Pompeo rejected the chairman’s claim that he was informed about the calls, telling SiriusXM’s The Megyn Kelly Show on Wednesday that he has “no recollection of Gen. Milley briefing me in the way he described.”

“If he said, ‘Hey, I spoke with my Chinese counterparts yesterday,’ that wouldn’t have been something particularly memorable. It would have been relatively ordinary. I spoke with my Chinese counterparts from time to time, as well. Every senior leader in America would do that. But it’s the substance, Megyn,” Pompeo said. “If he in fact said ‘we will not attack you until we warn you,’ that’s just nutty. It’s certain that he did not tell Chief Meadows or I that…if I had heard it, I would have gone high and right.”

Pompeo added that what Milley testified and what Milley actually told him “aren’t remotely the same.”

In testimony before the Senate Armed Services Committee, Milley defended his communication with China, saying it was consistent with his leadership responsibilities.

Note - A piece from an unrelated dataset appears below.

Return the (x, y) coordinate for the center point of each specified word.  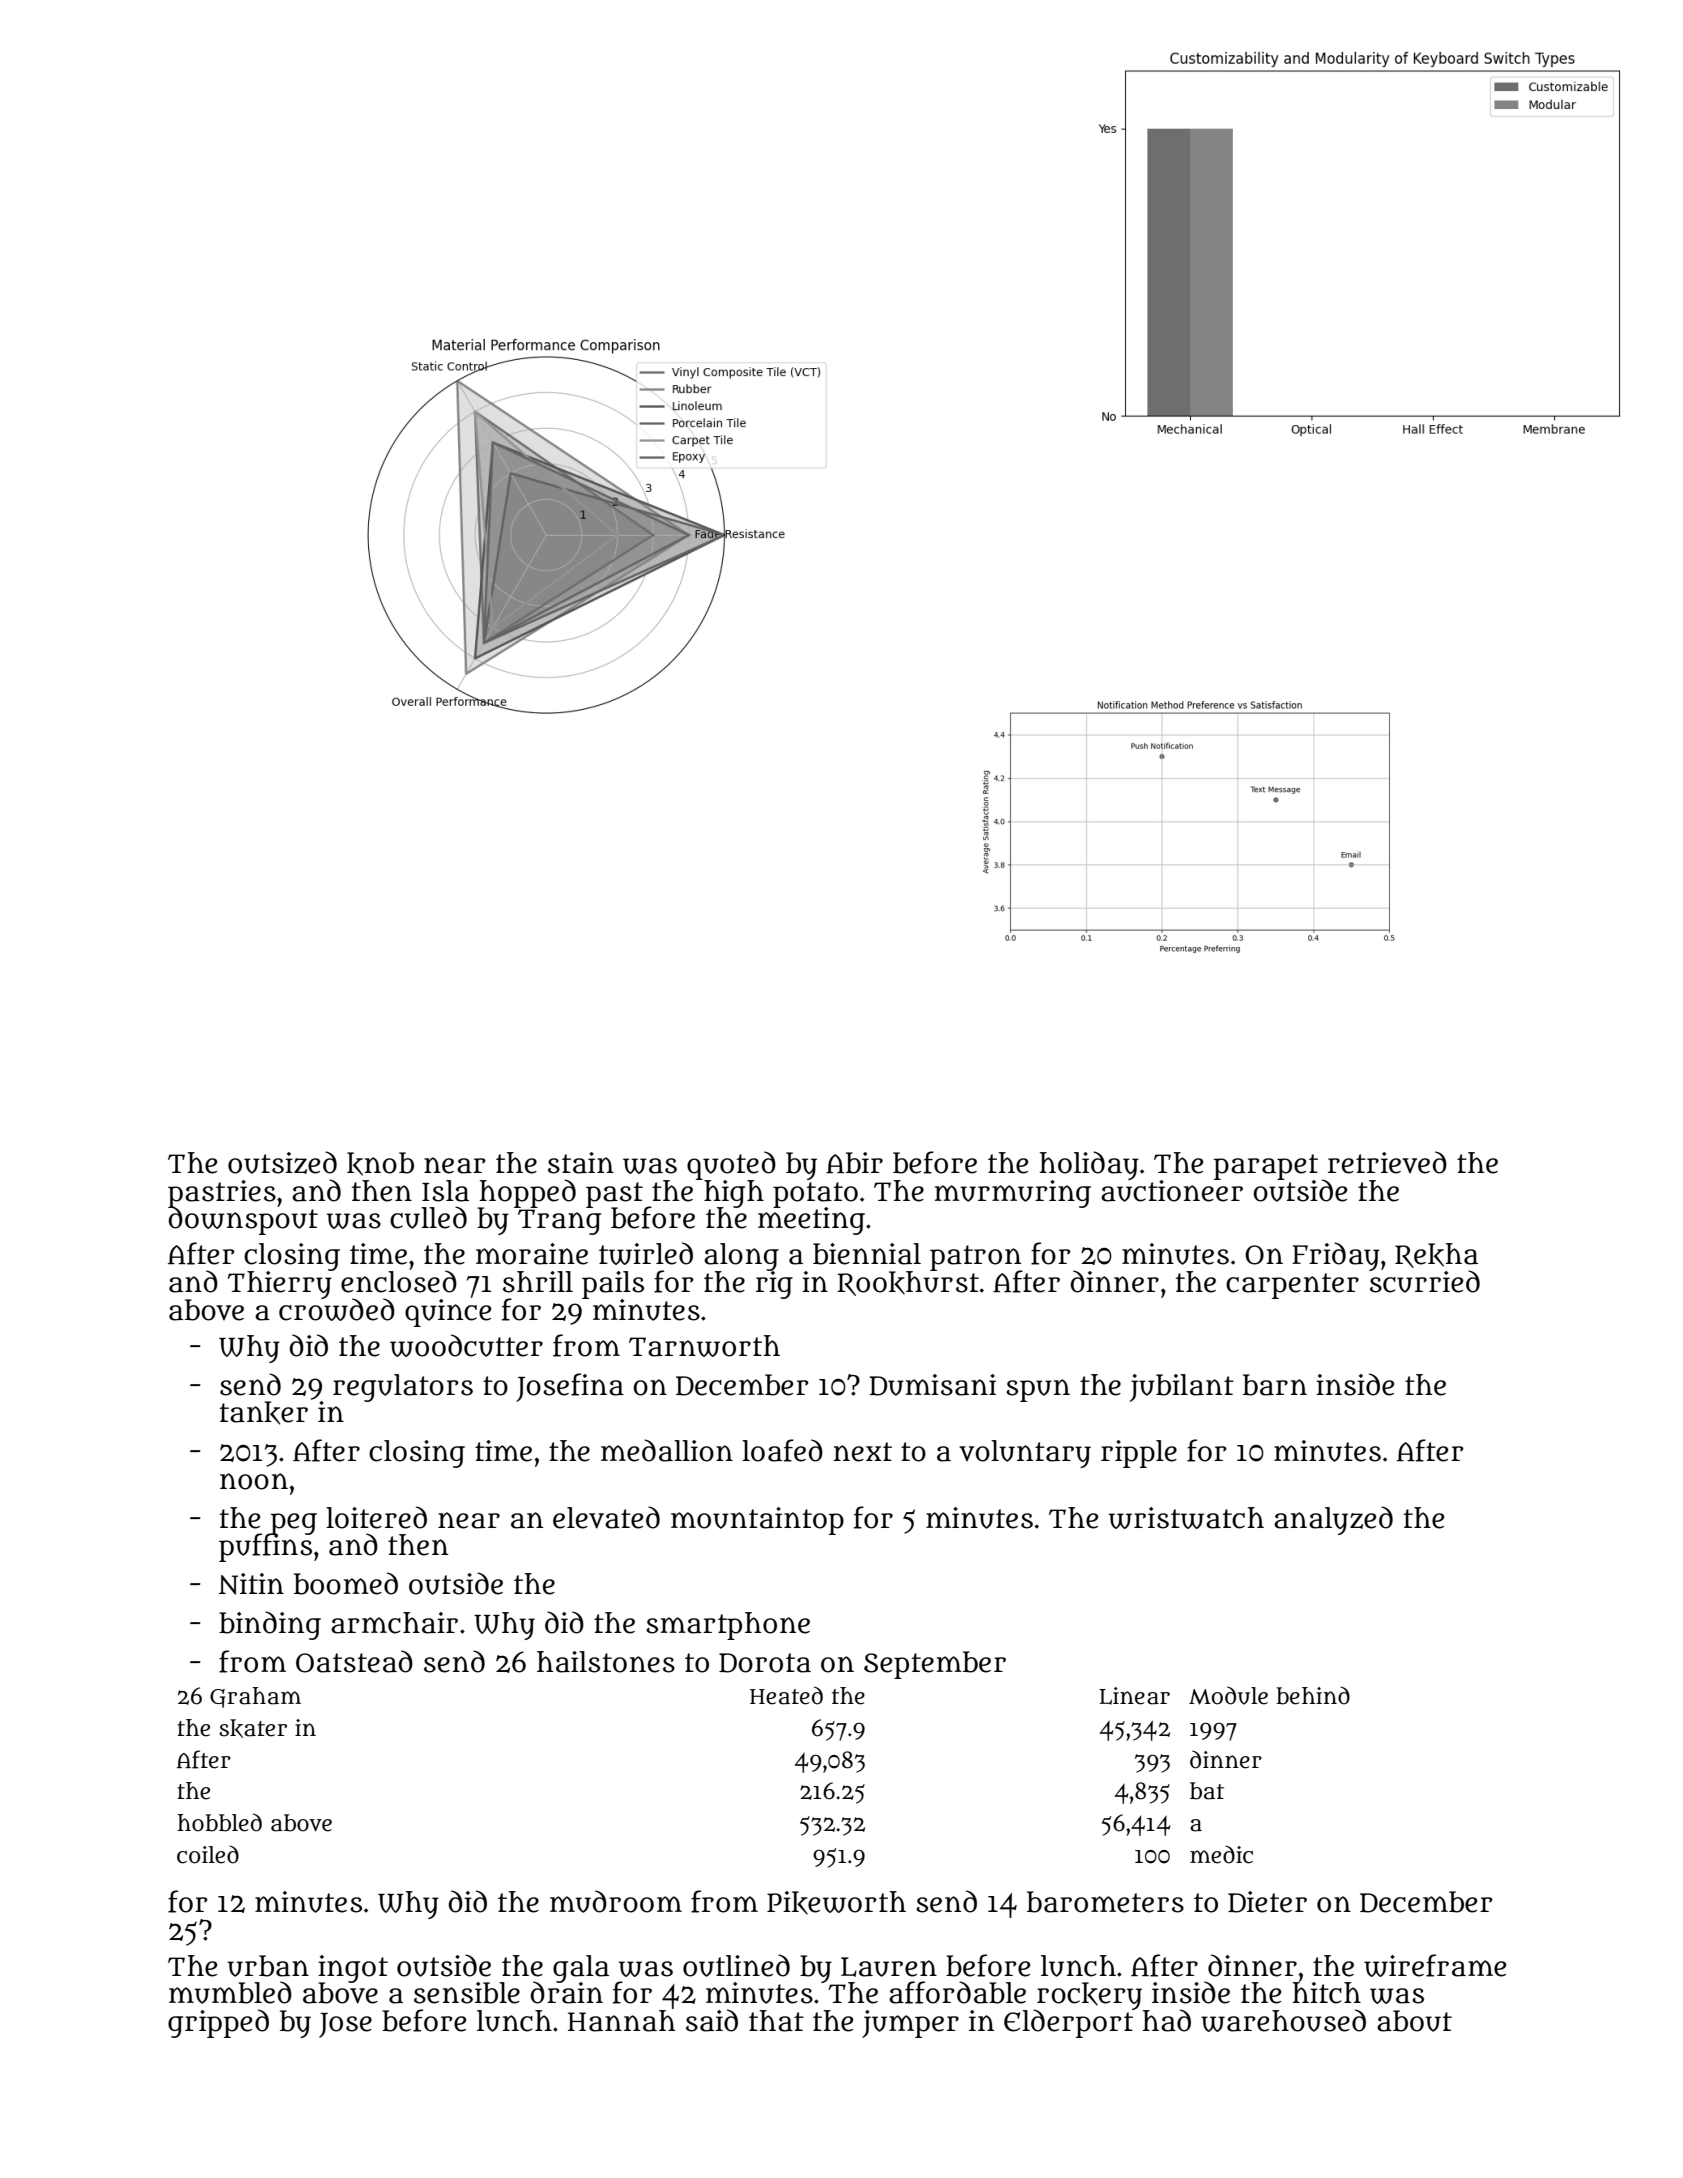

He also claimed eight other people were involved in the first call on October 30, and 11 were on the second call on January 8.

In an interview with Fox & Friends earlier this month, Pompeo said he is “always skeptical about Bob Woodward,” who helped write the controversial book.

“We will begin there. But if he did that. If General Milley called and told the Chinese Communist Party I promise you I will give you a holler before we attack, this is something that is deeply inconsistent with his responsibility,” Pompeo said. “He is not even in the chain of command, it would have been a tragic, horrible thing to do.”

John Ratcliffe, then the director of national intelligence, also subsequently denied involvement in the phone calls.

“There was no concerning intelligence that merited a call to his Chinese counterpart,” Ratcliffe told Fox News. He called Milley’s testimony “disingenuous and disappointing.”

“The reason that you know that I’m telling the truth when I saw that this was not an issue of concern is Gen. Milley was the principal military adviser to President Trump,” he continued. “The number of conversations that he had with President Trump about that issue was zero. I was the president’s principal intelligence adviser. The number of conversations I had about that intelligence with President Trump was zero.”

During Milley’s testimony this week, Senator Tom Cotton (R-AR) asked the chairman of the joint chiefs of staff on Tuesday why he did not resign over President Joe Biden’s decision to not keep U.S. troops in Afghanistan beyond August 31, to facilitate continued civilian evacuations from the country.

“I’m shocked to learn that your advice about staying in Afghanistan was rejected,” said Cotton, who is himself a former Army infantry officer. “I’m shocked to learn that your advice wasn’t sought until August 25th on staying past the August 31 deadline. I understand that you’re the principal military advisor, that you advise – you don’t decide, the president decides. But if all this is true Gen. Milley, why haven’t you resigned?”

Milley responded that “resigning is a very serious thing.”